Where does Tucson get its water?

January 20, 2010

Hi all.  As I was riding my bike to school avoiding all the puddles, I was thinking about where the water we drink in Tucson comes from.  If you think about it, we don’t have any flowing rivers (for all of you not from Tucson, we have “washes,” which are dry river beds that flood every so often during a large rain event – image to the right), but when we turn on our taps, water flows out.  So where do we get our water?

Rillito River, Tucson, AZ. Courtesy of http://www.tucsonazrealestateblog.com/tucson-real-estate/.

Historically, Tucson has pumped water from the regional aquifer (sediments below the surface that are saturated with water – like a sponge); while our population was small, this was a renewable source of water via rainfall percolating down to the aquifer.  As Tucson’s population began to rise, with it the need for water, we started to overpump, or mine, our aquifer.  This lead to lowered water tables, higher costs for water, and a bleak outlook for the future of Tucson and its water needs.

In 2001, Tucson began to mix Colorado River water brought down south via the CAP (Central Arizona Project – which is a canal that brings Colorado River water from northern Arizona to southern Arizona).  Mixing the water with groundwater allowed the water utility to recharge some of the aquifer with CAP water.  Adding CAP water to the mix has allowed the water utility to shut down some pumping wells and as a result the water table has risen in some places.  If you’re interested in learning more about what Tucson’s water plan, please follow this link for more information: http://www.ci.tucson.az.us/water/waterplan.htm.

Central Arizona Project (CAP): Brings billions of gallons of Colorado River water to southern Arizona each year.

However, the population of Tucson has continued to increase and we only have access to a set amount of CAP water, 40 billion gallons of water each year to be exact.  We only use about 22 billion gallons per year currently, but with people moving to Tucson for the sun and the golf, we will exceed our allocation of CAP water in the near future.

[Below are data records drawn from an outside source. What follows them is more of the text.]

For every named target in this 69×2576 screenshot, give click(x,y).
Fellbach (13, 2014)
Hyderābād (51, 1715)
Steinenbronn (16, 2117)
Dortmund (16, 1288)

This means that we’ll have a “water problem” again with no clear solution in sight.

So what can we do?  Well there are a few things we can do to help our water situation.

(1) Water Conservation: The less water we use the less water Tucson needs to use as a city.  We can put in native vegetation in our yards that need minimal watering or no watering  (just imagine never having the mow your lawn again…).  Shut off the tap when we brush our teeth and shave, take showers rather than baths, only wash our cars once in a while rather than every weekend.  Making simple changes will help conserve millions of gallons of water each year, and lower your water bill at the same time.

(2) Reuse Water: Reusing water that we’ve used for clothes washing may seem a little weird, but water your garden with washing machine water (sometimes called “gray water”) can save a lot of water in the long run.  Besides, your plants don’t care what kind of water they get; it’s pretty much all the same to them.  Here’s an example of gray water reuse: http://www.builditsolar.com/Projects/Water/Water.htm.

(3) Rainwater Harvesting: Now this sounds a little hippyish, but rainwater harvesting is big business in Tucson.  Saving rainwater in cisterns to water your yard is easy and cheap (i.e. free, if your subtract the cost of the cistern).  Go to this link for more info: http://www.builditsolar.com/Projects/Water/Water.htm, http://www.harvestingrainwater.com/rainwater-harvesting-inforesources/.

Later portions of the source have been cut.